Currently, midwives don’t have hospital privileges in the territory, which means they can’t deliver a baby if the mother chooses or needs to go to a hospital during labour.

“We’re not a recognized profession, so we have no responsibility,” Cranfield said. “So when I go in (to a hospital), I’m simply a friend.”

And because there’s no government funding for midwives, mothers have to pay out of pocket for their services.

In May 2015, Health Minister Mike Nixon committed to form this working group to study midwifery regulations across Canada.

Cranfield said the results of that review show that the Yukon and Prince Edward Island are the only jurisdictions in Canada without any regulations or funding. She said there used to be less public interest in midwifery in the Yukon than there is today. “Our jurisdiction is different,” she said. “The population is small, the birth rate is low.”

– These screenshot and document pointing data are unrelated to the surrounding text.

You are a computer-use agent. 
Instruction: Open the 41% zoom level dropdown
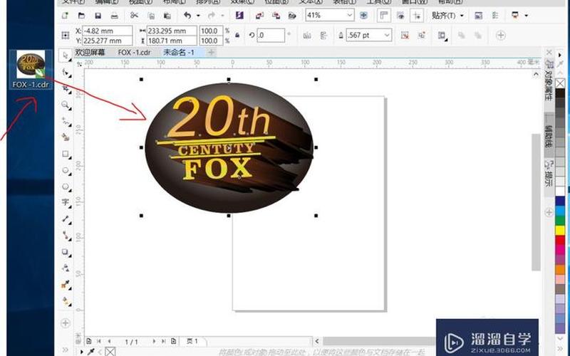[x=349, y=15]
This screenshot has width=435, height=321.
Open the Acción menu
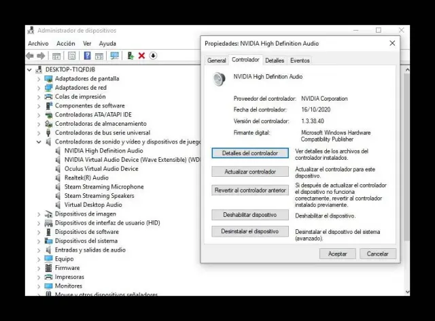tap(66, 44)
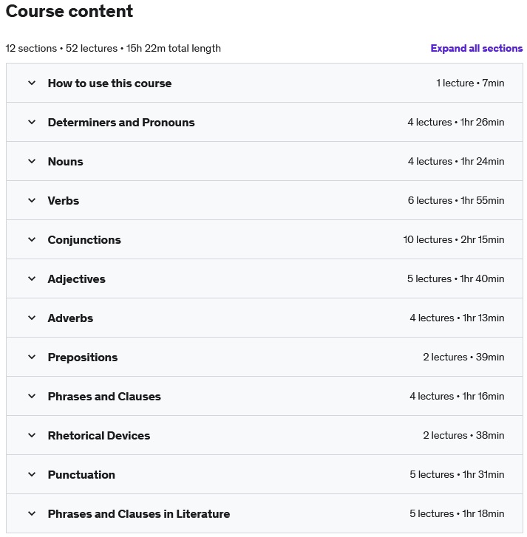
Task: Expand Phrases and Clauses in Literature
Action: tap(139, 513)
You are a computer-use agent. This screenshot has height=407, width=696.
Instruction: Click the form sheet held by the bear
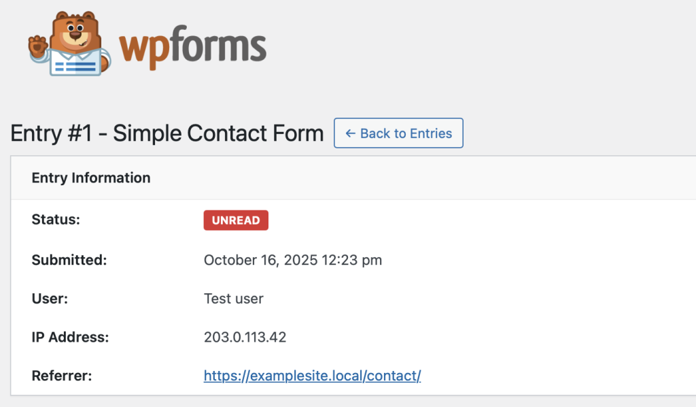75,64
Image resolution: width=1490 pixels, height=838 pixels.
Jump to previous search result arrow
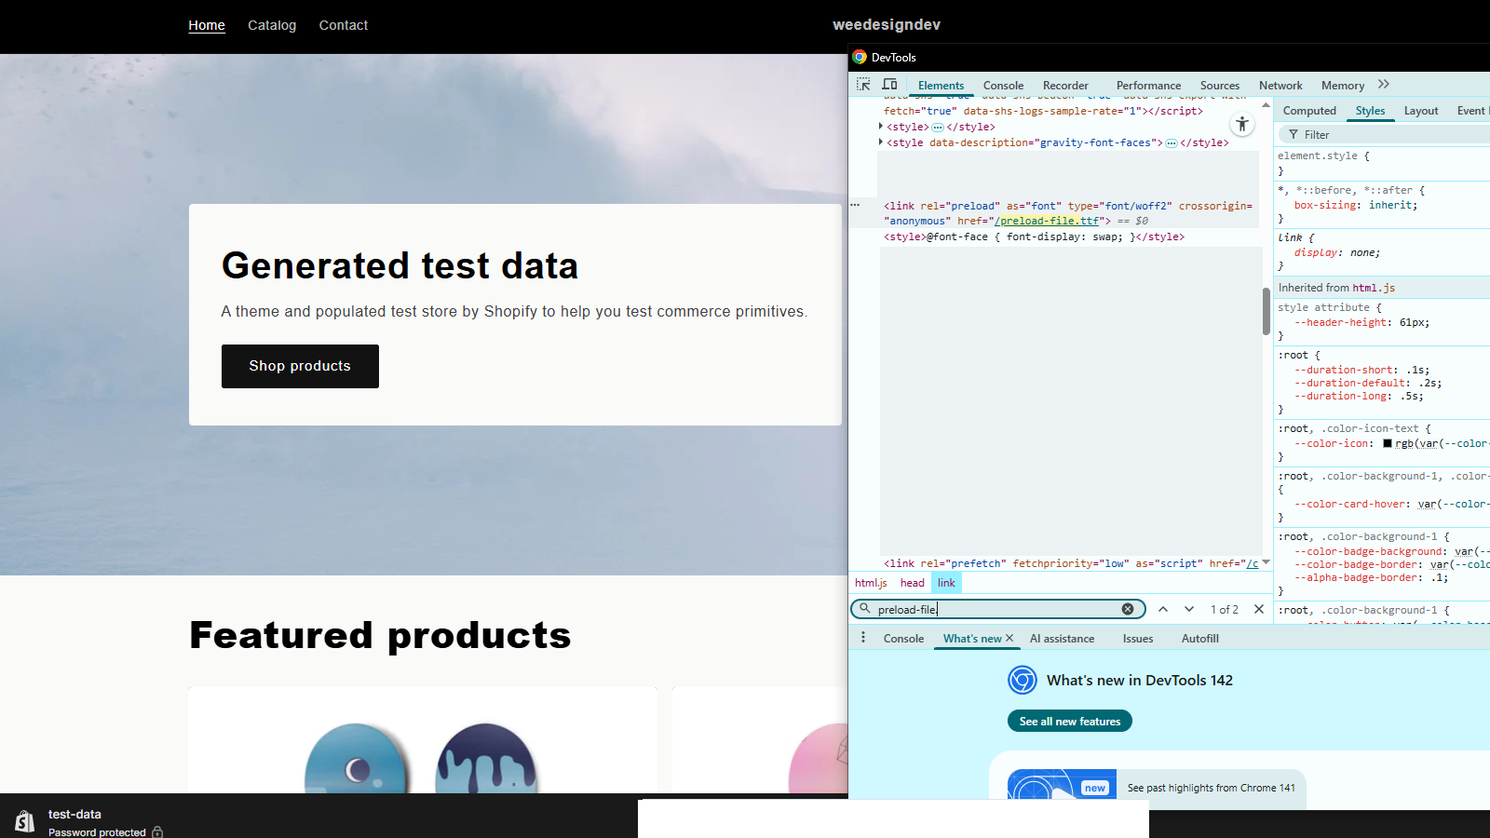(x=1163, y=609)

She pointed out that most Yukon communities outside Whitehorse have very small populations. In the Northwest Territories, she said, Fort Smith and Hay River have their own midwives. But they have populations two and three times the size of Dawson City, the Yukon’s second-largest community.

“So there’s enough births in the year to support a birthing initiative,” Cranfield explained.

She also noted that the Yukon is the only territory without any First Nations midwives.

But in the last year, Cranfield said, the interest in midwifery services has grown in the Yukon. She said 130 people signed up to the midwifery association during the maternity and baby fair that was part of the Rendezvous Festival last weekend.

That’s up from 16 members one year ago.

“I think people have a genuine interest,” she said. “I think it’s men and women alike, I think it’s grandmothers, I think it’s women of child-bearing age and past.

“There was just so much obvious support.”

Cranfield said she thinks it would be possible for the Yukon to regulate and fund midwifery within the next year and a half to two years.

“I don’t understand why it would have to be any longer than that,” she said. “We’re not reinventing the wheel here.”

Department of Health and Social Services spokesperson Pat Living said that timeframe is reasonable “if their recommendations are accepted and if the government agrees to proceed.”

But she said it’s hard to say what effect this year’s election might have on the process.